MLMs use sunk costs to control people in similar ways. If you’ve spent thousands of dollars on Lularoe merchandise, it’s hard to walk away from the company. You’re desperate to keep selling, both to dig yourself out of the financial hole you’ve created, and to psychologically justify everything you’ve lost. Nonprofits dabble in the same logic at times; employees and volunteers are often implicitly expected to suffer for the causes they believe in; that suffering is then used against them, to justify their continued involvement. You wouldn’t want all that sacrifice to be for nothing, would you?
Identifying Unhealthy Groups
So what can we take away from all this? What can The Vow teach us about how abusive groups form and take root? Let’s sum up the common tactics employed by controlling groups:
· “Love bombing” attracts new members, and erodes their boundaries
· Toxic positivity is used to silence all concerns and complaints
· Members are taught to “control” their emotions, and remain happy at all costs
· Victims are blamed for creating their own anger, trauma, or resentment
· Obscure language and jargon shapes group beliefs and limits contact with the outside world
· “Thought-cancelling clichés” pacify people into compliance
· Power is hoarded; the existence of a hierarchy is hidden or denied
· Confusing, unspoken expectations keep members insecure and on-edge
· The existence of coercion and manipulation is denied
· Conformity is framed as an empowering personal choice
· Members are taught to police one another’s behavior and thoughts
· Every individual is responsible for enforcing the leader’s will
·Members are pressured to offer money, time, and social connections to the group
·Past sacrifices and losses are used to justify future ones
·The outside world is viewed as hostile and unsafe
While these tactics were employed by NXIVM in a particularly intense way, you have probably encountered most of them in your everyday life to a lesser extent.
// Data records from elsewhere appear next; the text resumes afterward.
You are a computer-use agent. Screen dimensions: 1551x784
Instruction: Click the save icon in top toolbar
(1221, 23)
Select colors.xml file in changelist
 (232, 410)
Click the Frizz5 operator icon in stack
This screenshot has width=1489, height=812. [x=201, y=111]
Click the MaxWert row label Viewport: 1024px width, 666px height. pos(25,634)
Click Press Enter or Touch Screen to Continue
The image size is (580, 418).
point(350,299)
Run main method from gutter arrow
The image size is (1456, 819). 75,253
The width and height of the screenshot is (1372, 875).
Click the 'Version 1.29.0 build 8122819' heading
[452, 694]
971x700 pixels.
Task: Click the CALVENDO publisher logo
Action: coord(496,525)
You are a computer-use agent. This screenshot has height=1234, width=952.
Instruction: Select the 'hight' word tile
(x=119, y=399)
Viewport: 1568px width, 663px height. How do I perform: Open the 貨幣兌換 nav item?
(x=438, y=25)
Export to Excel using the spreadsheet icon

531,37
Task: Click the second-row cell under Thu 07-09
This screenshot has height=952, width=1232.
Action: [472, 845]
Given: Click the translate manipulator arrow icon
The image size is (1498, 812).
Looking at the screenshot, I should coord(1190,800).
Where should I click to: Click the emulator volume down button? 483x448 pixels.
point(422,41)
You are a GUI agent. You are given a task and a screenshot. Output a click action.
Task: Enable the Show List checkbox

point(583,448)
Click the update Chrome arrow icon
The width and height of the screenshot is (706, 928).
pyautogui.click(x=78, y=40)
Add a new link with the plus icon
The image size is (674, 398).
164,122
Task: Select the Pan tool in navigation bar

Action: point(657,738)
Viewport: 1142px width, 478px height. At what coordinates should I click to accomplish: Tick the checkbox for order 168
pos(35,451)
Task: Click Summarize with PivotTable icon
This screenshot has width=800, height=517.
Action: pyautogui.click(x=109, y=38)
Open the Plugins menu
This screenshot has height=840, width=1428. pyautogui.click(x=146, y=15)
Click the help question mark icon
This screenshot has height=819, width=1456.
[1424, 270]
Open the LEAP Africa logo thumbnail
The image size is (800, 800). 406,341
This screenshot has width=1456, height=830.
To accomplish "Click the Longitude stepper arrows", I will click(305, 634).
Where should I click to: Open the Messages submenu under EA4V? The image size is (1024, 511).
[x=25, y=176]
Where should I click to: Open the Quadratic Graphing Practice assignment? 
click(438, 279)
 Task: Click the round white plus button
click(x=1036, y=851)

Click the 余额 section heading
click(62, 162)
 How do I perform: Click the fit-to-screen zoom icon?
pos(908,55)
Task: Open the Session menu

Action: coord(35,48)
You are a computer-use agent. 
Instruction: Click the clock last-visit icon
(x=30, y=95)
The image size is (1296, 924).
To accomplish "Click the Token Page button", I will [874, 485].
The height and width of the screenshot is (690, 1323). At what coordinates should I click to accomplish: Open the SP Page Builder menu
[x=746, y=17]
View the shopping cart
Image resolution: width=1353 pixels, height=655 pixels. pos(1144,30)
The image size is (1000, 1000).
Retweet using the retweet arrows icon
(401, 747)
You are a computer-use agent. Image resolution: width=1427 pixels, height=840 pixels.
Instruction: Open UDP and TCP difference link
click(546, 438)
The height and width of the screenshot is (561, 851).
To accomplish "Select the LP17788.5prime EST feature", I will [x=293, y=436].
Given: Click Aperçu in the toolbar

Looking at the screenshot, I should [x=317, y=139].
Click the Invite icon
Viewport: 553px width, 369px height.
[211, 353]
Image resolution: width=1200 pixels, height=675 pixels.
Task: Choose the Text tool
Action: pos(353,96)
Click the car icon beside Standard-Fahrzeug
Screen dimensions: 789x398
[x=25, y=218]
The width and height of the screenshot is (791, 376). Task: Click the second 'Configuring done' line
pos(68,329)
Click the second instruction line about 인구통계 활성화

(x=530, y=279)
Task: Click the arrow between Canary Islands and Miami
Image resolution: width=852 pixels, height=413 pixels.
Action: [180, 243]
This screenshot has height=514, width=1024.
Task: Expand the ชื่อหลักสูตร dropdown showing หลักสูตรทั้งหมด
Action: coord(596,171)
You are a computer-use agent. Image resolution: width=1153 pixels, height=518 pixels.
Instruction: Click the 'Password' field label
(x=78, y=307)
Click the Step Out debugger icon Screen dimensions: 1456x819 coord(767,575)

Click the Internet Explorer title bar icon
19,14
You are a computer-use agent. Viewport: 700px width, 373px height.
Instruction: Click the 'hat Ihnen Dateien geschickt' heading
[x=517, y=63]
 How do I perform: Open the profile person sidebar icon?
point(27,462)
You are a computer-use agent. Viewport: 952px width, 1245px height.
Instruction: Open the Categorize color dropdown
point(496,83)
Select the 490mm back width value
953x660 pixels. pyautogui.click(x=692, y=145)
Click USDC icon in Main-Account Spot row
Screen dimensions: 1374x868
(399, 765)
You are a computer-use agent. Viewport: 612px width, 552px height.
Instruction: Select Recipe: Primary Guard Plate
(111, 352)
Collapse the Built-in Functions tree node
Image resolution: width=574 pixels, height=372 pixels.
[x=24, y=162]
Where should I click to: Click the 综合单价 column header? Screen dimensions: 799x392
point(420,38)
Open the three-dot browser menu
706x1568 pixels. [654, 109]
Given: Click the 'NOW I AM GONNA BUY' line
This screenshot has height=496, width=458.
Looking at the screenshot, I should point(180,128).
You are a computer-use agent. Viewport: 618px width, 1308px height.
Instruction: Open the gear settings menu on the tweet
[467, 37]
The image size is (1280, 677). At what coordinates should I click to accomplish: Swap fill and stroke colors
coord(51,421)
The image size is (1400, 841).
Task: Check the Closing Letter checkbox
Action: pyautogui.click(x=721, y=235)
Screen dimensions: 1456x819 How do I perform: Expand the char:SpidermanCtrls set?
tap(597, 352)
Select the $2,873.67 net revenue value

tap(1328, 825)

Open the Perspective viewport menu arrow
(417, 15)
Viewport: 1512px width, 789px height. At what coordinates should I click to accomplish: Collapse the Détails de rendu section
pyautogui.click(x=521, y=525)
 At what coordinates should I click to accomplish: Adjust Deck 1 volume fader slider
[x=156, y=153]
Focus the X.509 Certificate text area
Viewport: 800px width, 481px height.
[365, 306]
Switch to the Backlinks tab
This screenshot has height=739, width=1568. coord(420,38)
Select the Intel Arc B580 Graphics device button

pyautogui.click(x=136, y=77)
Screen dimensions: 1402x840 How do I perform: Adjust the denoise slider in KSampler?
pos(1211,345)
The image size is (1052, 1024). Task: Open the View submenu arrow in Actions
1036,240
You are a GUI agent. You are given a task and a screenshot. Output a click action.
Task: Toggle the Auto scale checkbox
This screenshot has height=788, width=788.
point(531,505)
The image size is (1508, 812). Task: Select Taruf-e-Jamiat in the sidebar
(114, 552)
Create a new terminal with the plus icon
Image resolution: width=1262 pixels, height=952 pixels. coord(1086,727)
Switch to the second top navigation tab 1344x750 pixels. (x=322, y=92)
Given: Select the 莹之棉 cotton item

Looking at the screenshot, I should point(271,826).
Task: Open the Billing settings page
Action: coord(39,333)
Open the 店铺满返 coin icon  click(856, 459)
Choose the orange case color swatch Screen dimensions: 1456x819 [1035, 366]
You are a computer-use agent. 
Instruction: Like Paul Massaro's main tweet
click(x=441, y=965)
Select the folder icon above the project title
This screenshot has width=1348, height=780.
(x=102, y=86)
Maybe your family explains away the cruelty of a racist uncle with this thought-cancelling cliche: “that’s just the way he is.” Or maybe members of your church use gossip to manipulate people into dressing more conservatively. Perhaps you have a co-worker who tattles on you to the boss, making it easier for the boss to micromanage you.
As The Vow illustrates so well in its opening episodes, victims of cults are not uniquely weak or gullible people. They’re regular human beings. And before they were held down and forcibly branded, NXIVM members assented to dozens of much smaller, more benign-seeming forms of social pressure. The tactics listed above are everywhere, because they are both subtle and effective. And each of us can work to make our own social groups less restrictive and oppressive by refusing to take part in them.
Whenever we blame victims for their misfortune, or tell depressed people to quit whining, we are contributing to toxic positivity. When we enforce group conformity instead of welcoming healthy conflict, we contribute to groupthink. When we use language policing to judge people, we isolate ourselves from the broader social world. Conversely, when we encourage respectful dissent, honor our emotions, walk away from things that make us uncomfortable, and stand firm by our boundaries, we are helping resist conformity pressure and curtail abuse.
Most of us won’t ever end up in actual cults. However, we can all work to encourage diversity of thought within our social circles, to ensure that our own groups become less cult-like in their own right.